Sorry, this is a bullshit argument. The administrators set out to create a site to assist in piracy, hence their name, hence their advertising that you can find TV shows, movies, etc on the site. It's not even a secret. You are either engaging in sophistry or are naive to claim they are a neutral "common carrier" status.
Since you are either playing dumb or otherwise, here it is, spelled out for you:
As befits an organization of global disrepute, Pirate Bay had its beginnings not in Scandinavia but in far-off Mexico City, where Gottfrid Svartholm was working, in 2003, for an Internet-security firm. As a devout member of Sweden's pro-piracy Web site Pirate Bureau, Svartholm agreed to use the security firm's servers to launch the Swedes' BitTorrent venture, and when he returned home the following year, he found a new accomplice in Fredrik Neij, a self-taught programmer who got his first job through a criminal act. "I hacked a company's service provider and put up obscene messages," says Neij. "The company said work for us or we prosecute." Asked why he committed the original act of vandalism, Neij responds brightly, "Because I could!"
By the time Neij got involved with Pirate Bay (there is a third, silent partner, named "Peter"), the site had effectively outgrown its host. "We had no idea it would happen," says Rasmus Fleischer, co-founder of Pirate Bureau. "It started off as just a little part of the site.

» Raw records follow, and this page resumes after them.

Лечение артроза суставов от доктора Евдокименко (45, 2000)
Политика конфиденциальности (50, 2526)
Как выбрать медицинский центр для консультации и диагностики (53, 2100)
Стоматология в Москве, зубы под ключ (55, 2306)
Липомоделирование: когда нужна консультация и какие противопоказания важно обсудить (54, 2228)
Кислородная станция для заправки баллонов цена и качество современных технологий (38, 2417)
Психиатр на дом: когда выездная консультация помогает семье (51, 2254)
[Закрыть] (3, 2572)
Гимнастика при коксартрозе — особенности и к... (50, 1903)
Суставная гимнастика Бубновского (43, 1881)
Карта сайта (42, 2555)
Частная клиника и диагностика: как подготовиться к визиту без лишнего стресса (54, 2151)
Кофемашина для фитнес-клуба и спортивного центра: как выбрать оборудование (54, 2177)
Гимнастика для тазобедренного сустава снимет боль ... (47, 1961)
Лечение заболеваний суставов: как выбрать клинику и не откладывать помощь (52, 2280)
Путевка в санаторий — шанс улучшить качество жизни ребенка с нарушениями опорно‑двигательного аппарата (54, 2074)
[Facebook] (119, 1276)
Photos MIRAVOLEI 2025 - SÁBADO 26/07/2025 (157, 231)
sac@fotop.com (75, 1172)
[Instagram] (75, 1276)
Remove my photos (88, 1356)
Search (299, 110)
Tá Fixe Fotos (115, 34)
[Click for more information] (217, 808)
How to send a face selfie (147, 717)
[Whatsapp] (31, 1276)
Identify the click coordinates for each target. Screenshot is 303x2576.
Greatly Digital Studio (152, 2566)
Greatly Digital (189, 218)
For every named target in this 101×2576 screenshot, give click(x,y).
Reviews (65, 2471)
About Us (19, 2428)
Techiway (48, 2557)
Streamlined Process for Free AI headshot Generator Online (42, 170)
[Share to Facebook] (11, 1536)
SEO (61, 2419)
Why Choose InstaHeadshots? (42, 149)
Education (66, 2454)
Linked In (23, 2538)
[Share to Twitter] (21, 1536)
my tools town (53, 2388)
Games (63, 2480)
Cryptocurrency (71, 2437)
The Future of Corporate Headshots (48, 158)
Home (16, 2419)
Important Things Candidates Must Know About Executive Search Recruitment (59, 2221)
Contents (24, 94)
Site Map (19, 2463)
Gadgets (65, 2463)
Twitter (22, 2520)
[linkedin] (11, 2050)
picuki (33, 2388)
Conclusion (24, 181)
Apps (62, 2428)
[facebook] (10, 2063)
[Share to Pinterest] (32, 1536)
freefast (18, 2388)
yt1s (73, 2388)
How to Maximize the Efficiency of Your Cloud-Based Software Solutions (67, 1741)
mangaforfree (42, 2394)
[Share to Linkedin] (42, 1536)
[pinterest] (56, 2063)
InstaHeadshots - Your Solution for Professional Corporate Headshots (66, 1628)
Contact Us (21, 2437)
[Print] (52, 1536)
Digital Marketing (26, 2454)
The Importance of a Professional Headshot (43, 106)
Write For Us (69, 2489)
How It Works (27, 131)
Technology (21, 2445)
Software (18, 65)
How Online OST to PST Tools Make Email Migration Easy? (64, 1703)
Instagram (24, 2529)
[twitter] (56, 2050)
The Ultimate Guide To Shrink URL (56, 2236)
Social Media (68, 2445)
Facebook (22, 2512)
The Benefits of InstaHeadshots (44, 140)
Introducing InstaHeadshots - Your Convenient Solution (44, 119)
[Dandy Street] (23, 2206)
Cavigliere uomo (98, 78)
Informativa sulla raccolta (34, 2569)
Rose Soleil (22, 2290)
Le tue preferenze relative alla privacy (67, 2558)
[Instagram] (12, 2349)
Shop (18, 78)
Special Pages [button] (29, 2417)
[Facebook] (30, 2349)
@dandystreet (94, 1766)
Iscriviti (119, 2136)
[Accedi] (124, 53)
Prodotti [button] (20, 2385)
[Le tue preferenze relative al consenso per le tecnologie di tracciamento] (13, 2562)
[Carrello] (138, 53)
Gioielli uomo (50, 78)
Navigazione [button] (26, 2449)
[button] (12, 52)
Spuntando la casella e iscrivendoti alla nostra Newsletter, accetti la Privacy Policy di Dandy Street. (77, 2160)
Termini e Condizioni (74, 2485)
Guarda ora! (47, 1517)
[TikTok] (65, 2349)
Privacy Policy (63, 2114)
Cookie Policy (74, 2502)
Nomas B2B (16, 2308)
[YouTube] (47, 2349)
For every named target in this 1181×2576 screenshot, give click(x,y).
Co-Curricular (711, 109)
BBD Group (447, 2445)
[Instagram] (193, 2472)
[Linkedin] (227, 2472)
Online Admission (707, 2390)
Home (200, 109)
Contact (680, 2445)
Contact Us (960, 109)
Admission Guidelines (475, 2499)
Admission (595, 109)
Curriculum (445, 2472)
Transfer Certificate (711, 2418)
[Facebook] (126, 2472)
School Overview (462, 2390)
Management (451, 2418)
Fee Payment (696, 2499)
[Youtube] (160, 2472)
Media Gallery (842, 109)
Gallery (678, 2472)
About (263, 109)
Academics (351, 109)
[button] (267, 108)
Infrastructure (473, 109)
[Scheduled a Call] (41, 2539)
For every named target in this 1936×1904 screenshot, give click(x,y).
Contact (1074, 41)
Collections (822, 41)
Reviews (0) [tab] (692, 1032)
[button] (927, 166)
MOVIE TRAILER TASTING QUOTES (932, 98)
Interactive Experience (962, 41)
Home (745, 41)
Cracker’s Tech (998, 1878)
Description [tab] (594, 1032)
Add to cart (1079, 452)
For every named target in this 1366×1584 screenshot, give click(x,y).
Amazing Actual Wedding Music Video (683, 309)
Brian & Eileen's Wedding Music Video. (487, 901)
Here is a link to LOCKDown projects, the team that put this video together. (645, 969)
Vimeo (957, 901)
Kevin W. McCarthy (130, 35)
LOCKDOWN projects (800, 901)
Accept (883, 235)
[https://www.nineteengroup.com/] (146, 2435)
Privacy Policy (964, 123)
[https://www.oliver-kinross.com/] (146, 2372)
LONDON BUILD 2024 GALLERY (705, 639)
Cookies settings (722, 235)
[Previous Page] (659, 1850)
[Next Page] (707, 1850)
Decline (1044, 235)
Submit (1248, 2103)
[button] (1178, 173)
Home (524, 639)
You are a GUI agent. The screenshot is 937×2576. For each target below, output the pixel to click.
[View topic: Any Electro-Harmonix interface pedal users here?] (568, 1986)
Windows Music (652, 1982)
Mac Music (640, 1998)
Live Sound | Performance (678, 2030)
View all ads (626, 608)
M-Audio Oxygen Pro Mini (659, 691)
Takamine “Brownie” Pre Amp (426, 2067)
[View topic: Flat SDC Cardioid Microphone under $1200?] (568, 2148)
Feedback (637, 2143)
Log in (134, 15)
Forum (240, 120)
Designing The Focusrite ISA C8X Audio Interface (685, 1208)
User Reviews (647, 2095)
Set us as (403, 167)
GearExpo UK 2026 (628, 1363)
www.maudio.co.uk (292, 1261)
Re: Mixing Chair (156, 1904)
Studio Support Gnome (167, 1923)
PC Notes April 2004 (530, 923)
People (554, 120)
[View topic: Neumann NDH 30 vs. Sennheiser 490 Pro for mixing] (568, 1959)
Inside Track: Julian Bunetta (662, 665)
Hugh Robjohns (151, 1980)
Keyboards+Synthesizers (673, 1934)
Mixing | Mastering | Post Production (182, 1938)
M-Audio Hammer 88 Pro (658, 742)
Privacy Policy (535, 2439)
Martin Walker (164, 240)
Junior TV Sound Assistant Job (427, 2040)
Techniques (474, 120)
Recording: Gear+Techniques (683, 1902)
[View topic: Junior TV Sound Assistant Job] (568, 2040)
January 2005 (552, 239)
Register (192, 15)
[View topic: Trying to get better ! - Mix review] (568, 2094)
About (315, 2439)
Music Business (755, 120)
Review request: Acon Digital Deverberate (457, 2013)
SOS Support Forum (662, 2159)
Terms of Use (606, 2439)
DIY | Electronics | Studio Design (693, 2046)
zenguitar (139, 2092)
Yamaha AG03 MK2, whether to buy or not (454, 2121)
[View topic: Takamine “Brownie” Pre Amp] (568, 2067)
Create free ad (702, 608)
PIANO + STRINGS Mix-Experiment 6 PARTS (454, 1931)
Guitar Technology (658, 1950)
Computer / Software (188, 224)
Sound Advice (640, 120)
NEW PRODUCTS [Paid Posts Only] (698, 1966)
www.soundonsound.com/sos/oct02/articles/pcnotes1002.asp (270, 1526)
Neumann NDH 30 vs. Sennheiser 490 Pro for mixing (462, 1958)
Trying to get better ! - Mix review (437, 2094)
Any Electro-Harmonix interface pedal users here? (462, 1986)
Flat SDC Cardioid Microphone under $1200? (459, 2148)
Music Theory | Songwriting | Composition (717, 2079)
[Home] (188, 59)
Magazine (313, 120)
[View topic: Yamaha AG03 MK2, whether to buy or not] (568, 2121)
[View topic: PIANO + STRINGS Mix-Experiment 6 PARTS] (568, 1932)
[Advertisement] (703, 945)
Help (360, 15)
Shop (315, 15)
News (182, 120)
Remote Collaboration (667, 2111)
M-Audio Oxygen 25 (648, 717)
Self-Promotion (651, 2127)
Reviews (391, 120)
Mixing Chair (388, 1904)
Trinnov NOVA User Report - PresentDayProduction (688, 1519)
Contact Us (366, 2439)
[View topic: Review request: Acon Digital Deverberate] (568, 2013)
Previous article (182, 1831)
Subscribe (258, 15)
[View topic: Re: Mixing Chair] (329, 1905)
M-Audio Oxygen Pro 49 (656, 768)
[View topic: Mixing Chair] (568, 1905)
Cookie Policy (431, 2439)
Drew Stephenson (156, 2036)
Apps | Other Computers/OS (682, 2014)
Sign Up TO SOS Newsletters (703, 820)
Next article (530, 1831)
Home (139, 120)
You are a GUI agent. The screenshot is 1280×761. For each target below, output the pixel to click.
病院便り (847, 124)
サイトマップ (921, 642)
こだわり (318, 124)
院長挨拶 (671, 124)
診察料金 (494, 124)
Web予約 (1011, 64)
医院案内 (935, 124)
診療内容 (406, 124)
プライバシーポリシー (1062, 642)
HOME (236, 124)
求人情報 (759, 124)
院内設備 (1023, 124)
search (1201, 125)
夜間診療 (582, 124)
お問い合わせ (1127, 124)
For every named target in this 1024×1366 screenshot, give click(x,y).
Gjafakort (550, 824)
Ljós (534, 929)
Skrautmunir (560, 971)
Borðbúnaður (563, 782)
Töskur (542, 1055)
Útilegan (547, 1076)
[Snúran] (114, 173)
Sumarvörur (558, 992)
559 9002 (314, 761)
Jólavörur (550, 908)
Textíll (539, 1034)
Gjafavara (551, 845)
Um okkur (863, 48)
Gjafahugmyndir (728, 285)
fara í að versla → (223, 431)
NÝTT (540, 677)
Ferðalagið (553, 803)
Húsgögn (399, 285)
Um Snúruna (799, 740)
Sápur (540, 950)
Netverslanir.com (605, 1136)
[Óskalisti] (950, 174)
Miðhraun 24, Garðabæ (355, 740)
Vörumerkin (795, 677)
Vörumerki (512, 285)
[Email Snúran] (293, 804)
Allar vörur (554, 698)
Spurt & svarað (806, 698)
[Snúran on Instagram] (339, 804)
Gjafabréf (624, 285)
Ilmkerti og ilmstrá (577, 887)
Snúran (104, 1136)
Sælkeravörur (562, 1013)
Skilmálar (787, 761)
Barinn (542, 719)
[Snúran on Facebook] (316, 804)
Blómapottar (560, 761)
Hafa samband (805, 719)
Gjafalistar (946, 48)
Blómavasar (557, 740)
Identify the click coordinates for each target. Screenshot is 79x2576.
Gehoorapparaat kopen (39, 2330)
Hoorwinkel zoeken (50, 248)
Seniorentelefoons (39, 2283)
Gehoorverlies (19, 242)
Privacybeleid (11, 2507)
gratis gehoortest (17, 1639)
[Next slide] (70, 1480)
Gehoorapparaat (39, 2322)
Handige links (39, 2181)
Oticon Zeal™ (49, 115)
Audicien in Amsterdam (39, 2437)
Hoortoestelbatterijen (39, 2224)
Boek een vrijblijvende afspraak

Our forum was more important. Even the links were more important than the [torrent] tracker."
With a membership of more than 60,000, Pirate Bureau was originally devoted to the unofficial distribution of music files; expanded bandwidth enabled the transmission of video files. Fleischer neatly summarizes the ethos of his site: "We don't want to reform copyright lawâ"we just don't want the state to enforce it."
Fleischer likes to frame the copyright issue in historical and theoretical terms, expounding on ideas about "how value is produced in the cultural sector." He sees the notion of music copyright in particular as a transitory construct. "This has been the business model for some bit of the 20th century," he says. "Music has always worked in different economic ways, and copyright has only applied to a few genres historically."
Does that sound like a neutral ISP to you?